Exercise instructions - Find "You are a computer-use agent. This" and "Task: Expand the Options section in dialog" in the records below. Copy the lines holding them and every line between, exactly, and no others.

Records for this exercise -
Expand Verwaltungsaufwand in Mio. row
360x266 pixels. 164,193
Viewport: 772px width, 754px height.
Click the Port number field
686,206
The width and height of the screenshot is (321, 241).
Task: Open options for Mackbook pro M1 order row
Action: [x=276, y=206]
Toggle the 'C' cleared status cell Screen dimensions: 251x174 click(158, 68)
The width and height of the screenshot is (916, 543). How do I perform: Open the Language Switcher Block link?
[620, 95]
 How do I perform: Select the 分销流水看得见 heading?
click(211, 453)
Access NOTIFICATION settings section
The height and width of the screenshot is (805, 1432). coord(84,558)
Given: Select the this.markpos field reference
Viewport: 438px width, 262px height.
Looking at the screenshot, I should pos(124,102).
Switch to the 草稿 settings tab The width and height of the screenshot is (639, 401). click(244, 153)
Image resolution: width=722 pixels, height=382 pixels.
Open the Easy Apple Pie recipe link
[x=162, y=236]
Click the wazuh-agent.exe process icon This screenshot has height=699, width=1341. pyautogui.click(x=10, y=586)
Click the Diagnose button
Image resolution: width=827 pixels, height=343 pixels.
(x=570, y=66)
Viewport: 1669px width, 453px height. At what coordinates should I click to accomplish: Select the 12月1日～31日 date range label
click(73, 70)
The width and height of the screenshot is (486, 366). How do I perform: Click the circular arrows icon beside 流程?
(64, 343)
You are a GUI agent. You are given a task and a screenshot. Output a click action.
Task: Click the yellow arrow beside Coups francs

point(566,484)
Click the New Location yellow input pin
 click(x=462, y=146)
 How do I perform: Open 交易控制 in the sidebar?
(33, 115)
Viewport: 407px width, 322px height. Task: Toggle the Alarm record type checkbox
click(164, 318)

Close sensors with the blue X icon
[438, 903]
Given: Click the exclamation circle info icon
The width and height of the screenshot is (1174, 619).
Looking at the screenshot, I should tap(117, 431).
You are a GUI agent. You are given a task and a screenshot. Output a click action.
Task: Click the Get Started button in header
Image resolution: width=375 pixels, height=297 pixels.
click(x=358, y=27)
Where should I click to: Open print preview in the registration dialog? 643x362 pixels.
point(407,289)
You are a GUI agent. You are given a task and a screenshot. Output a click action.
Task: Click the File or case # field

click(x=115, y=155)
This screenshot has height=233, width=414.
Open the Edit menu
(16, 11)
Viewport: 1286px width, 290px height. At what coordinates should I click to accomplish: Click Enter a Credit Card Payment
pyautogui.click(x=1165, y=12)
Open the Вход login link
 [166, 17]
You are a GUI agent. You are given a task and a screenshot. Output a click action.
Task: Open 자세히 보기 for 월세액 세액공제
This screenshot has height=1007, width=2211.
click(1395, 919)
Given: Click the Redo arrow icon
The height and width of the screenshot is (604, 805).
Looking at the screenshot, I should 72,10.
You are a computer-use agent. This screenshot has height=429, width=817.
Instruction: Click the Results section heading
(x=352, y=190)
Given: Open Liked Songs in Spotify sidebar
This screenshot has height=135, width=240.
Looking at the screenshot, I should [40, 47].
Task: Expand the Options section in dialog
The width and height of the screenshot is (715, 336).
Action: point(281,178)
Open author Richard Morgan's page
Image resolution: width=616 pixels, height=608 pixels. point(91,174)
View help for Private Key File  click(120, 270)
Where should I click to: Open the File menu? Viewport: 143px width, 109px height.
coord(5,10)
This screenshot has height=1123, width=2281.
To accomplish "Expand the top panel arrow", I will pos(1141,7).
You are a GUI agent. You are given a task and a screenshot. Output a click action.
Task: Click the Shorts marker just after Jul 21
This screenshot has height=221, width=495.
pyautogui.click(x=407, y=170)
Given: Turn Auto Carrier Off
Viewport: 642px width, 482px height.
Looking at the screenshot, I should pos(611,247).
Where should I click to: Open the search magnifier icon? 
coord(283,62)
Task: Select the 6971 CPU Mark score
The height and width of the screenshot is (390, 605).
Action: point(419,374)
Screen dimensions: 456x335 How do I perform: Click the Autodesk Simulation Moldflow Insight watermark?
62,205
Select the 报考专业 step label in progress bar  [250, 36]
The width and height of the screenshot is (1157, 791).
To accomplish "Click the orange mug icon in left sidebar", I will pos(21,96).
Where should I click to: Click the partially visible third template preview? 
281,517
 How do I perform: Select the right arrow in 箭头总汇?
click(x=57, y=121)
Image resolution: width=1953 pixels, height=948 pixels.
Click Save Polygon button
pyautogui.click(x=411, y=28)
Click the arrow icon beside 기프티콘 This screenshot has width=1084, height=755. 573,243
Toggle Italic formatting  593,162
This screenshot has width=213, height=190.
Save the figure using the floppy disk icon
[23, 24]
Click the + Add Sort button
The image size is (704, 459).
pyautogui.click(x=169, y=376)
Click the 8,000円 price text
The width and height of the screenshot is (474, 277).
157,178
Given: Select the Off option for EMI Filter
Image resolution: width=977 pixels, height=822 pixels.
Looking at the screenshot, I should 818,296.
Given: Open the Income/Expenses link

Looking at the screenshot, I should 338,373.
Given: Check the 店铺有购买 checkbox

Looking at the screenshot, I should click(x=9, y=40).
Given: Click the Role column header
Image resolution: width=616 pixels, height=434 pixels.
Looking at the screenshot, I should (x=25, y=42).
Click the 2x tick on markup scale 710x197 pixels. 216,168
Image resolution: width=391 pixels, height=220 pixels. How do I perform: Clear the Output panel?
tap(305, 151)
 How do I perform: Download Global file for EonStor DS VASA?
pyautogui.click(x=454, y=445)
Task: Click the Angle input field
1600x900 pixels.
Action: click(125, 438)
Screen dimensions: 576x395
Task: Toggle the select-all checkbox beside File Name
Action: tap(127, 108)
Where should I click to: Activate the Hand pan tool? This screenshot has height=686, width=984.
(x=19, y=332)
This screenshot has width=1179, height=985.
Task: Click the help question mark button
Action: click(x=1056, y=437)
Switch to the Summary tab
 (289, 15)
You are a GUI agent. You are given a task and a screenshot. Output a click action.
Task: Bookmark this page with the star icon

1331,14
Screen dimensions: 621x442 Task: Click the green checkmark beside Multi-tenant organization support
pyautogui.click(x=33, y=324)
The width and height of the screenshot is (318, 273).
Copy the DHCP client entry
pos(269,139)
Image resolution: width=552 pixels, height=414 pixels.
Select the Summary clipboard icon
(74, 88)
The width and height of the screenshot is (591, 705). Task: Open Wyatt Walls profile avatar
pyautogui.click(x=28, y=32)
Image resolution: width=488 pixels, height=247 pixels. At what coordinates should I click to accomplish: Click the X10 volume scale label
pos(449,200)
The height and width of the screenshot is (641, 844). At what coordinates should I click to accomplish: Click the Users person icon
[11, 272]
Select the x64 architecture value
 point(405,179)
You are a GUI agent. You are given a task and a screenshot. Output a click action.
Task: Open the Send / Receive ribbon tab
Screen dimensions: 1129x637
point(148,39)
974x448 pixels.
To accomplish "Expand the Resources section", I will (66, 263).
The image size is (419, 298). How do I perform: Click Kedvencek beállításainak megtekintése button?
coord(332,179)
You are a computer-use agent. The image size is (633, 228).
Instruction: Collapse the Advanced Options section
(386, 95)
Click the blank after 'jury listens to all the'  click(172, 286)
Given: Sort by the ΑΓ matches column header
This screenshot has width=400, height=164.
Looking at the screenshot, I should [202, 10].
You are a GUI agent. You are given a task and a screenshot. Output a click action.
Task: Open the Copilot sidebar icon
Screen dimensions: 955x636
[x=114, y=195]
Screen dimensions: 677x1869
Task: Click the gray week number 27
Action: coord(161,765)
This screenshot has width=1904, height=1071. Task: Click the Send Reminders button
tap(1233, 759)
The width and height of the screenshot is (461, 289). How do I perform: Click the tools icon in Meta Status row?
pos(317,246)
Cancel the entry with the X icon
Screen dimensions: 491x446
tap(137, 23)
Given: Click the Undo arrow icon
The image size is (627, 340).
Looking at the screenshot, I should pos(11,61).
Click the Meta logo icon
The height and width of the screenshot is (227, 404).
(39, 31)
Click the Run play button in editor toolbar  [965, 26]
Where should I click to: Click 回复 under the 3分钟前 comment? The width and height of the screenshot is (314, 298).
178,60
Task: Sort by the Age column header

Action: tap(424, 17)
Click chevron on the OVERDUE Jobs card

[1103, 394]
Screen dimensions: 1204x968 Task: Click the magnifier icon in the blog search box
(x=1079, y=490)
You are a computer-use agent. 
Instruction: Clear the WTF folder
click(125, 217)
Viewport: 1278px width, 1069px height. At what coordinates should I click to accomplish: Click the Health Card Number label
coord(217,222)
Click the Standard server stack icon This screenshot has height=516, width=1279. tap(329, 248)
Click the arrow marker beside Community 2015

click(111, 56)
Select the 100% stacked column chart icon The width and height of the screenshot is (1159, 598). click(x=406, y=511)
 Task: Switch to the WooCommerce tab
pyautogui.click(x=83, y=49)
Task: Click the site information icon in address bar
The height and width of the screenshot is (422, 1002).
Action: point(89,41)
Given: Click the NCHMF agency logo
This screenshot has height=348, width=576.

Result of this task -
You are a computer-use agent. This screenshot has height=429, width=817.
Instruction: Click the Results section heading
(x=352, y=190)
Given: Open Liked Songs in Spotify sidebar
This screenshot has height=135, width=240.
Looking at the screenshot, I should [40, 47].
Task: Expand the Options section in dialog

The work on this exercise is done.